Taylor emphasized that the tribunal orders, akin to court rulings, are final and binding, with Canada never having successfully contested any of them. He stated, “They’re trying to get indirectly what they didn’t get directly from the tribunal.” The outcome of this hearing could have extensive implications for over 100,000 pending applications at Indigenous Services Canada (ISC). Cindy Blackstock, executive director of the First Nations Child and Family Caring Society, which has intervened in the appeal, highlighted the potential severe impact on children if Canada prevails, contrasting it with the numerous decisions Canada has previously lost.
In 2022, Powless sought approximately $200,000 under Jordan’s Principle to address mold contamination in her residence on Oneida Nation of the Thames near London, Ontario, also requesting funds for temporary relocation and related expenses. With her granddaughters being asthmatic and their physician deeming the home’s remediation crucial for their well-being, Canada rejected the requests, asserting that major home renovations fall outside the scope of Jordan’s Principle. Following Powless’ successful judicial review application in Federal Court, it was determined that officials must evaluate each request based on individual health needs and the best interests of each child to achieve substantive equality.

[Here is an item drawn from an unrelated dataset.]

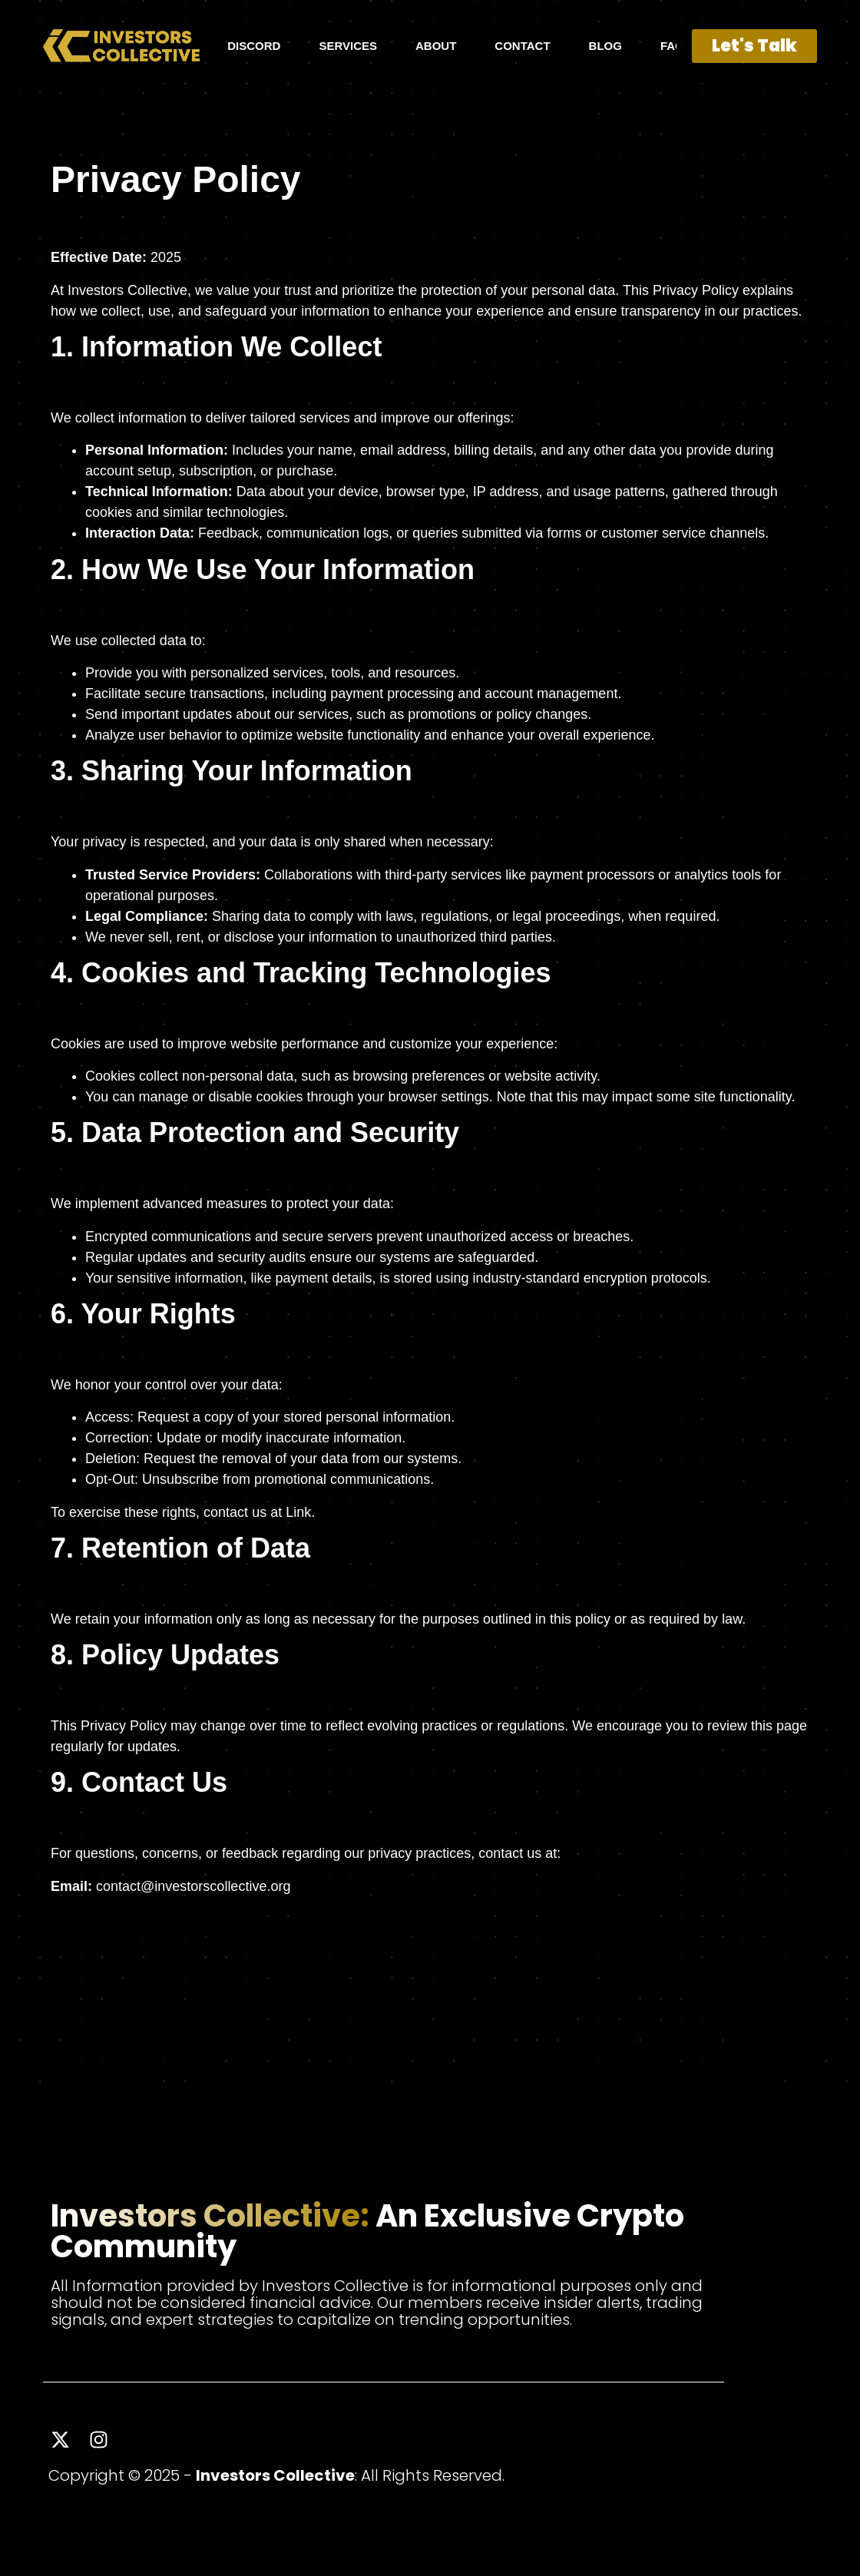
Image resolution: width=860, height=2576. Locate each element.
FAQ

Canada now contends that the Federal Court made significant legal errors, emphasizing that there is no discrimination as no service gap exists. The government argues that Jordan’s Principle cannot address housing inadequacies comprehensively. Blackstock’s society, a key player in the original human rights complaint in 2007, disagrees with Canada’s stance, highlighting the essence of Jordan’s Principle in preventing children from entering the child welfare system.
During the recent hearing, Justice Canada lawyer Christine Mohr focused on the argument that Jordan’s Principle only applies when a discriminatory service gap exists, justifying ISC’s denial of the request. The judges questioned counsel Taylor persistently, with Taylor arguing that Canada must assess requests, even in the absence of existing services, and that Canada is underplaying its discriminatory actions. The court, which reserved its decision, also heard from the Assembly of Manitoba Chiefs, representing 63 First Nations, asserting Canada’s historical non-compliance with tribunal orders.